Experiments employing exogenous infusion of GIP and GLP-1 have clearly shown that these hormones stimulate insulin secretion in a concentration-dependent fashion [45,46]. In particular, GLP-1 has been shown to make the β cell dose-response steeper , similarly to Figure 8.3. However, whether GIP and GLP-1 levels can entirely account for the incretin effect has not been fully established. The relationship between the levels of incretin hormones and the incretin effect are in fact generally weak [38,47,48]; whether this is due to limited assay precision or factors other than the hormone levels remains to be clarified.
Insulin secretion mechanisms during an oral glucose load
OGTT modeling analysis has enabled more careful assessment of the multiple components of insulin secretion (Figure 8.4) . According to this approach, the β cell dose-response is responsible for most of the changes in insulin secretion during an OGTT. Early secretion mechanisms, which enhance insulin secretion during the initial part of the OGTT, contribute only one tenth (∼3 nmolm−2) of total supra basal secretion (∼30 nmolm−2) (unpublished results from ). Notably, the magnitude of the early insulin secretion component is similar to that calculated during the hyperglycemic clamp or an IVGTT.Therefore, based on this analysis the contribution of early secretion phenomena is quantitatively limited during an oral glucose load as well.
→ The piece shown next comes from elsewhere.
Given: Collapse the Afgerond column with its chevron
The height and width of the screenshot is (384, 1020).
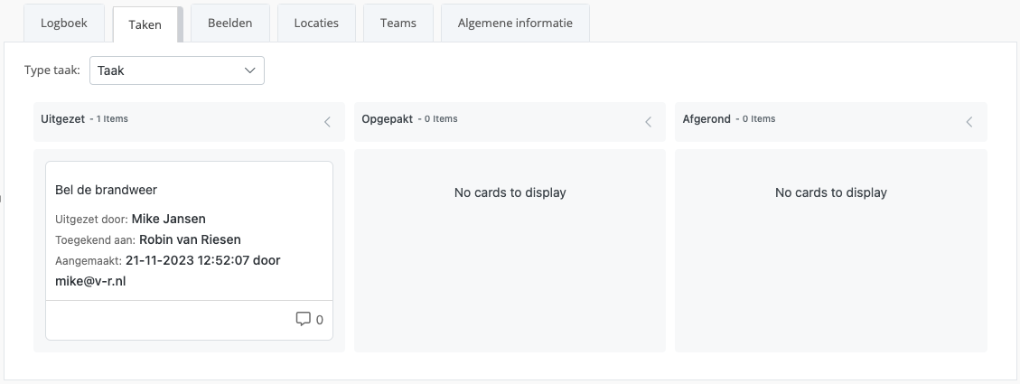Looking at the screenshot, I should 969,122.
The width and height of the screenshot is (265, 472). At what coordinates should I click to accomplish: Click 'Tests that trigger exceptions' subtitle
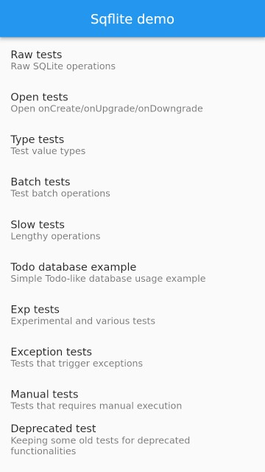click(x=77, y=364)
The response to oral glucose is also characterized by phenomena that enhance β-cell glucose sensitivity during the test, referred to as “potentiation.”This mechanism may well account for persistent activation of insulin secretion at the end of the OGTT when glucose concentration has returned to baseline levels [20,31]. Modeling analysis predicts that in normal subjects at the end of a 2-h OGTT insulin secretion is ∼70% higher compared to baseline at the same glucose levels .
As described earlier (Figure 8.3), a key effect of the stimulation of the incretin system is the upward shift of the β-cell dose-response, that is, an increase in glucose sensitivity. In addition, the incretin effect also enhances early secretion [38,39]. The influence of the incretin effect on potentiation is more complex. A recent study  has shown that the potentiation phenomena observed during an OGTT are a combination of the incretin effect and glucose-induced potentiation, a mechanism described later in this chapter.
Insulin secretion in normal living conditions
During a 24-h observation period in which meals are administered at the usual times, insulin secretion excursions basically follow glucose excursions during the multiple meals , similar to a single OGTT. However, some studies have reported that the β-cell dose-response does not remain the same during the 24 hours. In particular, in relation to the glucose levels insulin secretion is relatively potentiated during the morning meal and attenuated during the following meals and the night, to a significant extent [20,50].